Records provided:

· · · ·

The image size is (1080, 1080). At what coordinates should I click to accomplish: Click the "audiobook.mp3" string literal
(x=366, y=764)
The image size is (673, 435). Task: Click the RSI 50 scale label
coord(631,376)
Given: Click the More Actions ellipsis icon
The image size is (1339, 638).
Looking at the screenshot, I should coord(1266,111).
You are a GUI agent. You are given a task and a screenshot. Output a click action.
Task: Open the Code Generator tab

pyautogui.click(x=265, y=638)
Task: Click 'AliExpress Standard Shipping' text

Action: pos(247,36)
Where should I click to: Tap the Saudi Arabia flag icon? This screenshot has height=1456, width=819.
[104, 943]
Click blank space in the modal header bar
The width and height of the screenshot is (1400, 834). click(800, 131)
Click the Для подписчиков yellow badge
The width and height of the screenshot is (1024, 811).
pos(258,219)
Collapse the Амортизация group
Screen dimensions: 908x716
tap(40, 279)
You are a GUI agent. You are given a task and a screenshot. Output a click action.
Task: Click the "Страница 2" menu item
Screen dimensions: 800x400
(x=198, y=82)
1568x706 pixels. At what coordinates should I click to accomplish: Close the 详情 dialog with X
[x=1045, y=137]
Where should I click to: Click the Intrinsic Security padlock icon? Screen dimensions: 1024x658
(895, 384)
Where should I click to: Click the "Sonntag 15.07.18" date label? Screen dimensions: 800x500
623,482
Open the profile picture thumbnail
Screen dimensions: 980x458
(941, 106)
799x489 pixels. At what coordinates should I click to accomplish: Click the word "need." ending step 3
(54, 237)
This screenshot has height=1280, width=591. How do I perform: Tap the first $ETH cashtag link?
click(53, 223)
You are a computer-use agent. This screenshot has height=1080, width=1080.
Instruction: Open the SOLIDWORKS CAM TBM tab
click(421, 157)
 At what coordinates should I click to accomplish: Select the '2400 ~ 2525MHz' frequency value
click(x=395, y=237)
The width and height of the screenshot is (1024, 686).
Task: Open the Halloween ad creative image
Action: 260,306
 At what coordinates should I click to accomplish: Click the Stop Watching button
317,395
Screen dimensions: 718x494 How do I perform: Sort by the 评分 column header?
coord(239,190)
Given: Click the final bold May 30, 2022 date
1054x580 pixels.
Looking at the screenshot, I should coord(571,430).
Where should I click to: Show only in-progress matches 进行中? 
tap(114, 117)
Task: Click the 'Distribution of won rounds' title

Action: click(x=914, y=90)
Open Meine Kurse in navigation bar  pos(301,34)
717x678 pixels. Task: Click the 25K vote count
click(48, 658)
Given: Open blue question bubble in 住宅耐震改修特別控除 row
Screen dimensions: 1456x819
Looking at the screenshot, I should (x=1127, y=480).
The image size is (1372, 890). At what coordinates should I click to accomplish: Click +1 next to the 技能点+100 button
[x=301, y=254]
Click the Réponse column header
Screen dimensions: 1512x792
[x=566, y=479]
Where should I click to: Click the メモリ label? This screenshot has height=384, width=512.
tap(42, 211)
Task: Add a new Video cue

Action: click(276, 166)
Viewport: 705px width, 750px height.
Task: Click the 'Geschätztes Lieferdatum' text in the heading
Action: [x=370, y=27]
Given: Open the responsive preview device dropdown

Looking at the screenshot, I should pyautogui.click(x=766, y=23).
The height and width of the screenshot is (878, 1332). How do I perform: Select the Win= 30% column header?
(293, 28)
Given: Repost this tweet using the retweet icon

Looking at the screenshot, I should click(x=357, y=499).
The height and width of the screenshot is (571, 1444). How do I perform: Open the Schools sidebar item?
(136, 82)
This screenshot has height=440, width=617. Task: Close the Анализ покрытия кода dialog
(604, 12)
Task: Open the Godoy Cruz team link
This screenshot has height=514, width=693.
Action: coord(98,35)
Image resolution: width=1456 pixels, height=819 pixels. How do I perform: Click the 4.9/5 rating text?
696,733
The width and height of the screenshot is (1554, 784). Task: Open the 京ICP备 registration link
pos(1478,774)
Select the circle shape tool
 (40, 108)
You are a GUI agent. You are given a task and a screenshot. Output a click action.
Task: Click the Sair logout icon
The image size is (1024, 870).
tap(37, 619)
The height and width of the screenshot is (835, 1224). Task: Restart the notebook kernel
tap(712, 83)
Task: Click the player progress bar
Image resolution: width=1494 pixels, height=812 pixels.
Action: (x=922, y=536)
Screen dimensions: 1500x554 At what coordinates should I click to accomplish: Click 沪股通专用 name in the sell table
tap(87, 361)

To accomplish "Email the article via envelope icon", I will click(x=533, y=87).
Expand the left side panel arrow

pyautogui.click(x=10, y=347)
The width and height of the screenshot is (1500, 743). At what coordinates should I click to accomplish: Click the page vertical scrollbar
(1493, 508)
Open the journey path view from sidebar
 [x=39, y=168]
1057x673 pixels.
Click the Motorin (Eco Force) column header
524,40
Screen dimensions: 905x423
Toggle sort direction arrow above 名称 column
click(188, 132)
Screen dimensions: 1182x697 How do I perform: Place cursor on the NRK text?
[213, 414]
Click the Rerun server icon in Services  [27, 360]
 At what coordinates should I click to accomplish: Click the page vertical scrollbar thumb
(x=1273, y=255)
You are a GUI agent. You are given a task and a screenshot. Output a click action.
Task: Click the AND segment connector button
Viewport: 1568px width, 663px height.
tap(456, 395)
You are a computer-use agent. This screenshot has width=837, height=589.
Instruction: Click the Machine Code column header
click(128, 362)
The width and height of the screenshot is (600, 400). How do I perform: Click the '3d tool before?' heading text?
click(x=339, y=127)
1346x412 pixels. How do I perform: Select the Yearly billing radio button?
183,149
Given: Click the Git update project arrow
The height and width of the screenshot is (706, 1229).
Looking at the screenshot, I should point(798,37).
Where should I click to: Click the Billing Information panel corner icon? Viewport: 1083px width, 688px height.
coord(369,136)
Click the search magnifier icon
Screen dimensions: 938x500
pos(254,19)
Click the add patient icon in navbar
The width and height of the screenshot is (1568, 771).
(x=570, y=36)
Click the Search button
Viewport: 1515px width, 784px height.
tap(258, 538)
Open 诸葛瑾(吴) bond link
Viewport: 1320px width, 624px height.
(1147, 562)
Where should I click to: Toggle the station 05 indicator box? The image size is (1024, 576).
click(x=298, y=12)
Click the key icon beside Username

· · · ·

Go through the records and pull out each line that includes the word "computer".

You are a computer-use agent. This screenshot has height=1080, width=1080.
You are a computer-use agent. This screenshot has width=837, height=589.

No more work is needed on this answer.